Infra

The whole thing runs on a deliberately small stack: a static front end and one edge function, with a database at the edge, plus an offline pipeline that builds the corpus when it is rebuilt.

Cloudflare

The site is a Cloudflare Pages project in advanced mode: a single _worker.js handles /api/* and everything else serves static assets. The worker runs at the edge, close to you, so a tap is fast. State lives in Cloudflare D1 (SQLite at the edge): the event corpus, the feedback log, the chrome-bandit impressions, and the logistic weights. There is no separate server; the worker reads and writes D1 directly. A service worker caches the app shell so it loads offline, with the cache name stamped by the deploy's git commit so a new release refreshes it.

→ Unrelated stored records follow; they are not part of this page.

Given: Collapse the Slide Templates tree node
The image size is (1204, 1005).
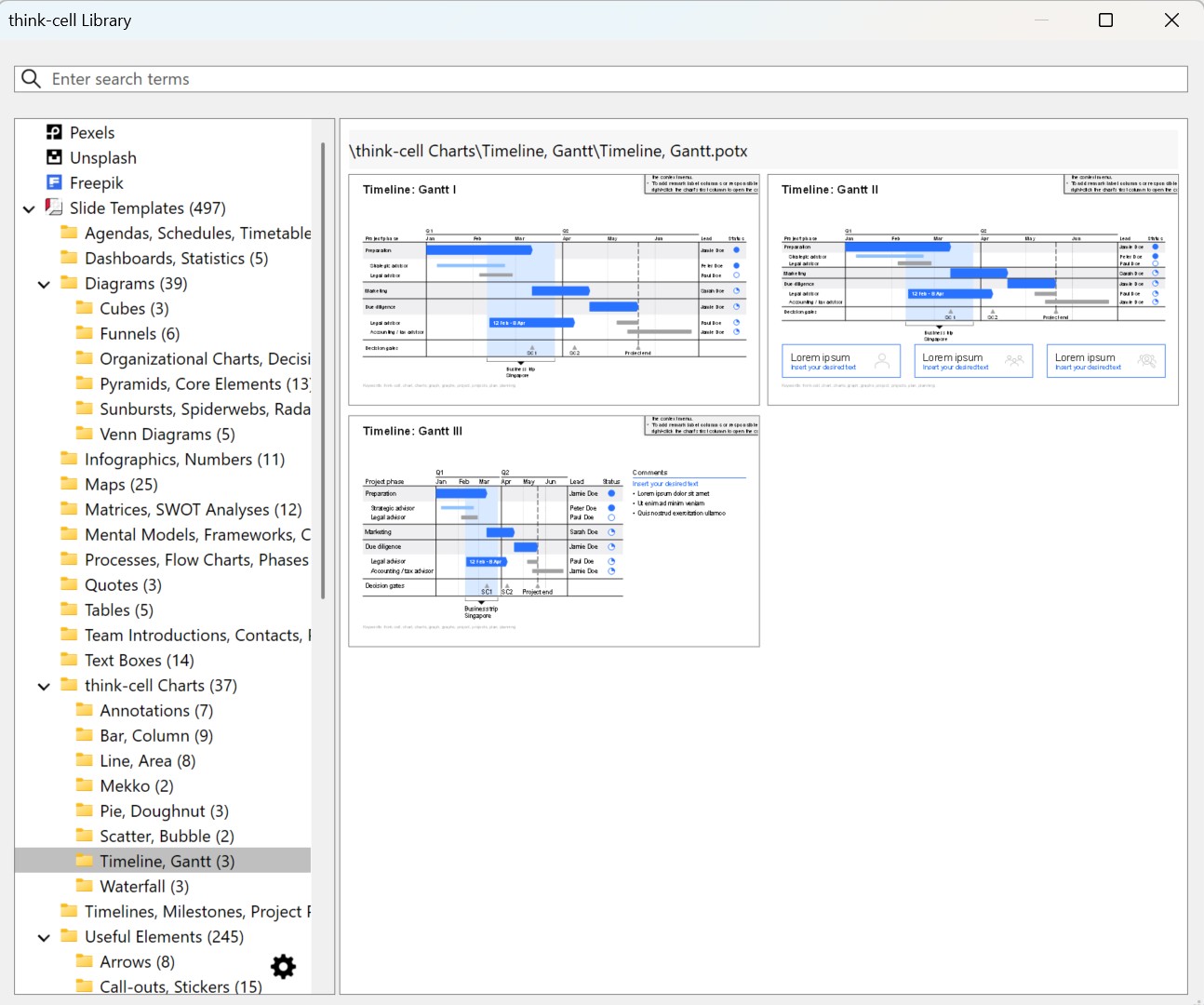Looking at the screenshot, I should click(29, 208).
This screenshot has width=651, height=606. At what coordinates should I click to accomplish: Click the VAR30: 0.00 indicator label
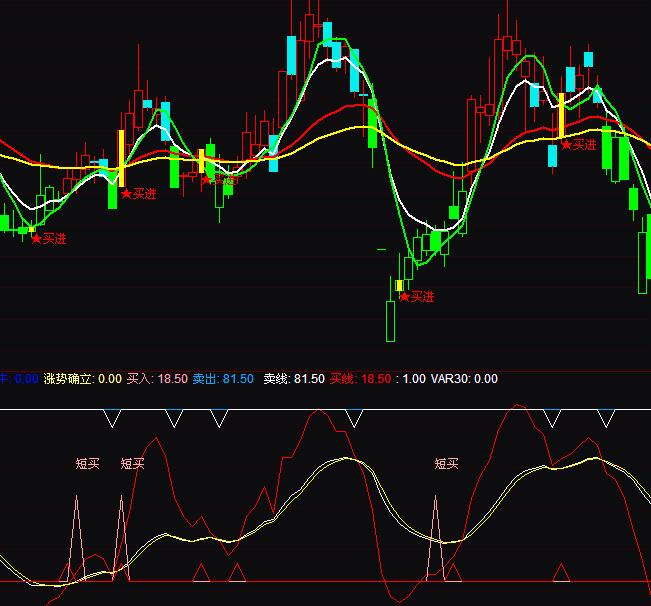click(x=464, y=379)
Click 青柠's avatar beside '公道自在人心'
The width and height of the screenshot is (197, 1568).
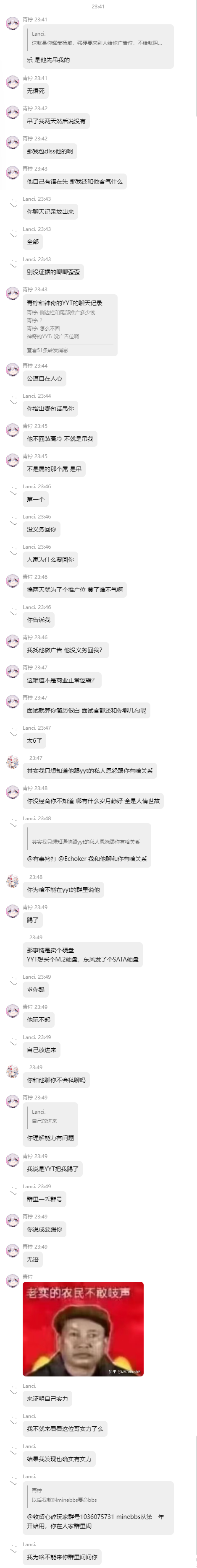pos(12,370)
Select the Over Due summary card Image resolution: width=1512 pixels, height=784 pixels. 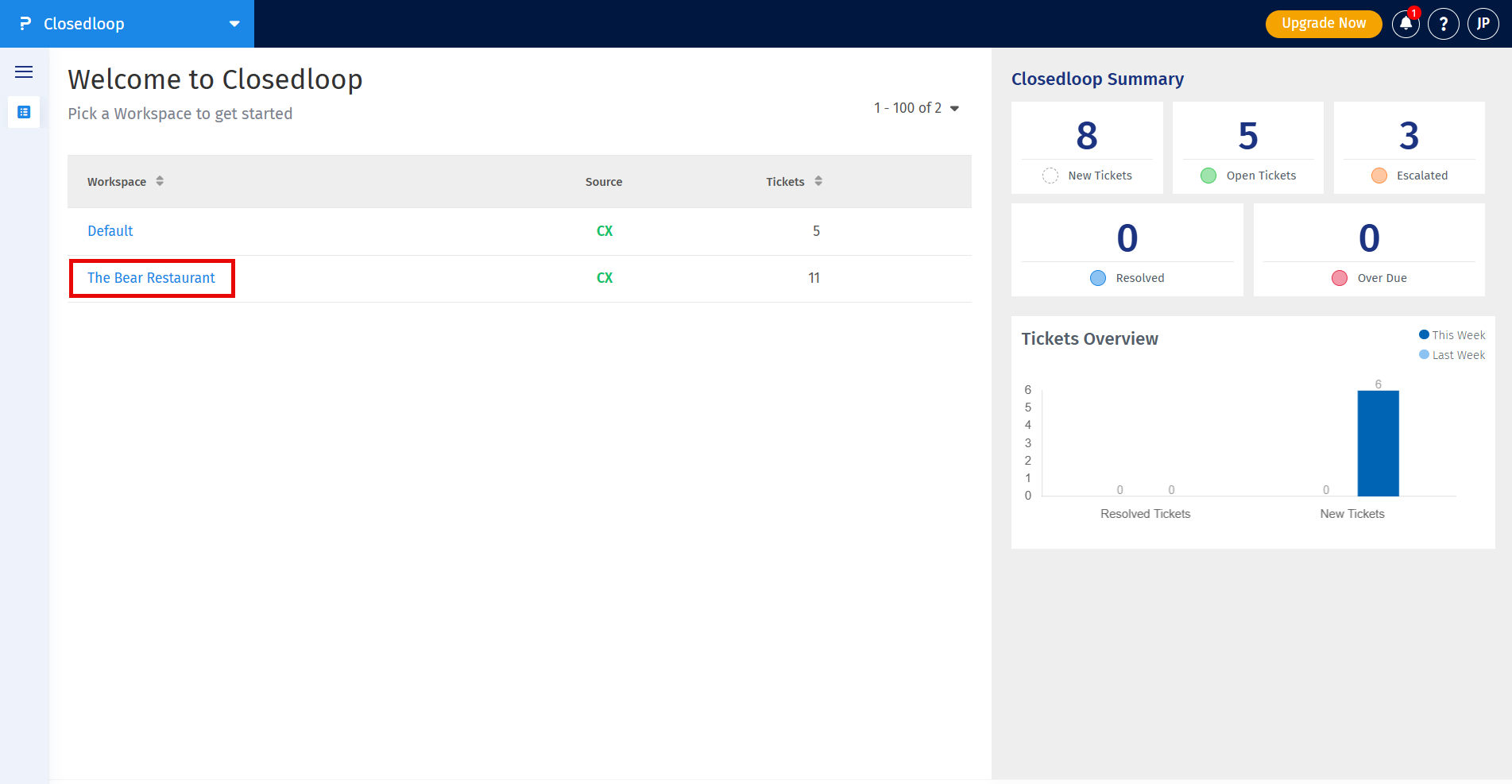click(x=1368, y=250)
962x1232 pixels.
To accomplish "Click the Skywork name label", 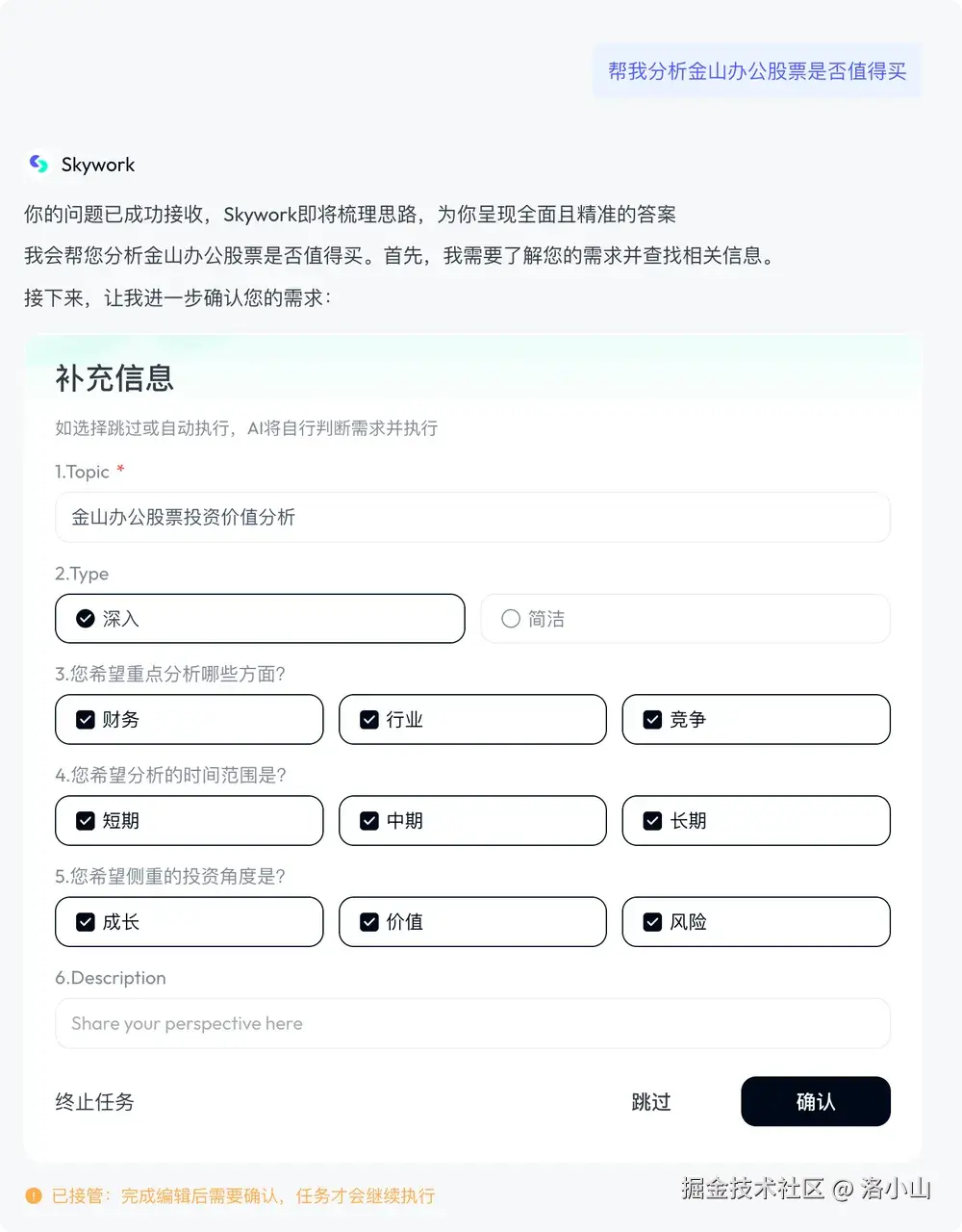I will 98,165.
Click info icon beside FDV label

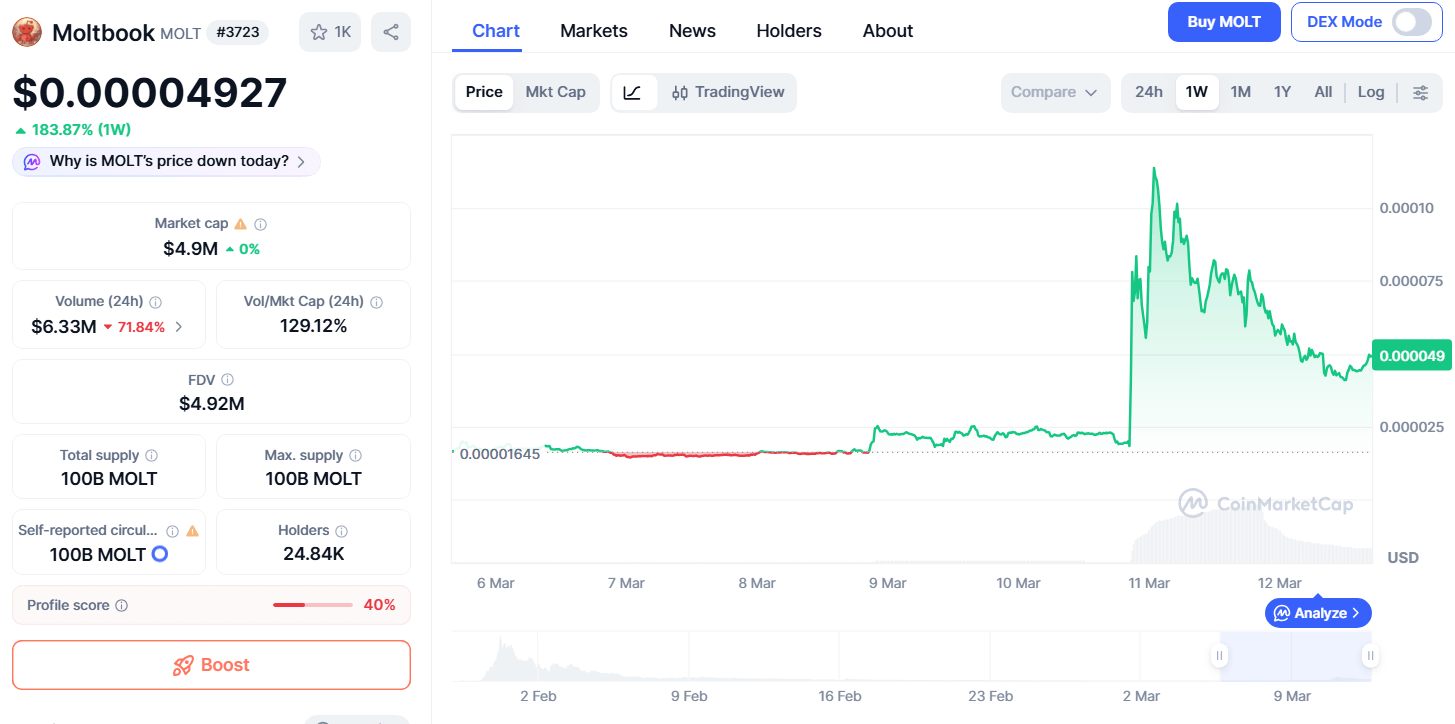(228, 380)
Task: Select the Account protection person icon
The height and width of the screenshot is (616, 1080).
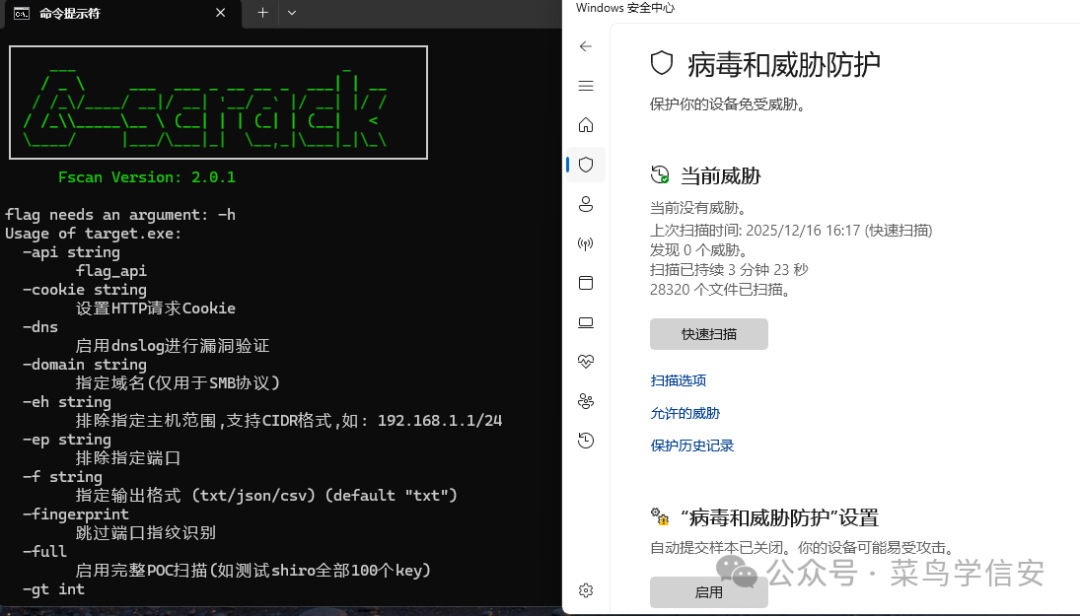Action: [x=585, y=204]
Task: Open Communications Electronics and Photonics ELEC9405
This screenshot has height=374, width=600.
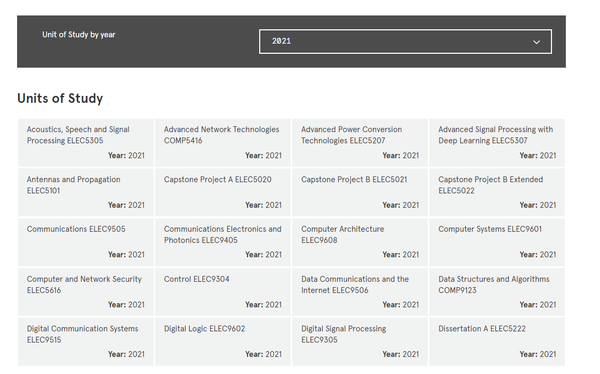Action: [x=223, y=242]
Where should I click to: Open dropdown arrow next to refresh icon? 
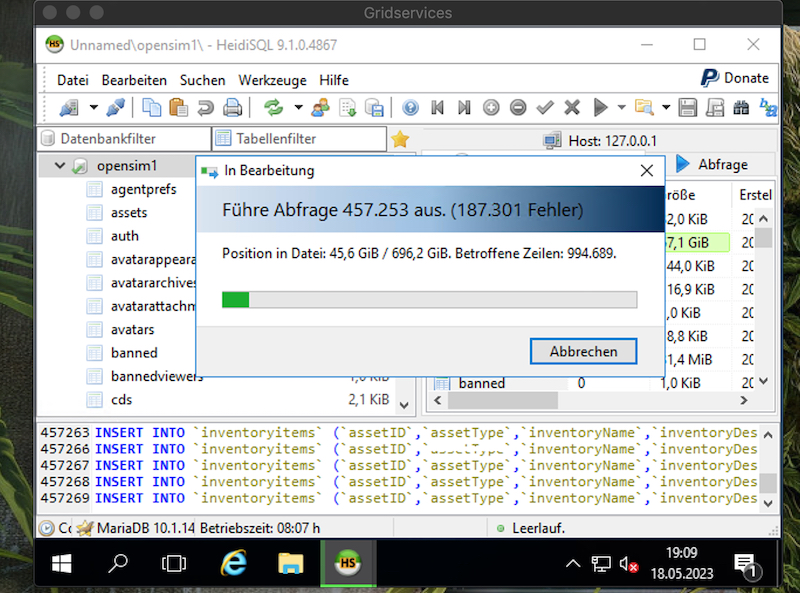tap(297, 108)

This sits inside Cloudflare's free tier: roughly 100k worker requests/day and millions of D1 row reads/day, with no overage billing. Exceed the free limits and requests are throttled, not charged.

GitHub

Source lives in a private GitHub repository. The pipeline scripts, the worker, the schema, and the front end are all versioned; deploys are a single wrangler pages deploy.

Fireworks

Today the story text is the raw event headline from GDELT, stored as-is. A second, optional step is built but not yet switched on: an offline pass over Fireworks AI (an OpenAI-compatible inference endpoint) that filters out non-tragedies (film and book reviews leak into the disaster themes) and rewrites each kept headline into one calm factual sentence. It is designed to run offline, once when the corpus is built, never on the hot path, so a tap would still cost no model inference. Until it is enabled, none runs: the live cost of a tap is a database query, a logistic score, and an inverse-gap draw.

Why so small

Pre-generating the stories and pushing the learning into a tiny logistic model plus one exploration knob keeps the request path to a single edge function and one database. No GPU at request time, no external API on the hot path, no servers to keep alive.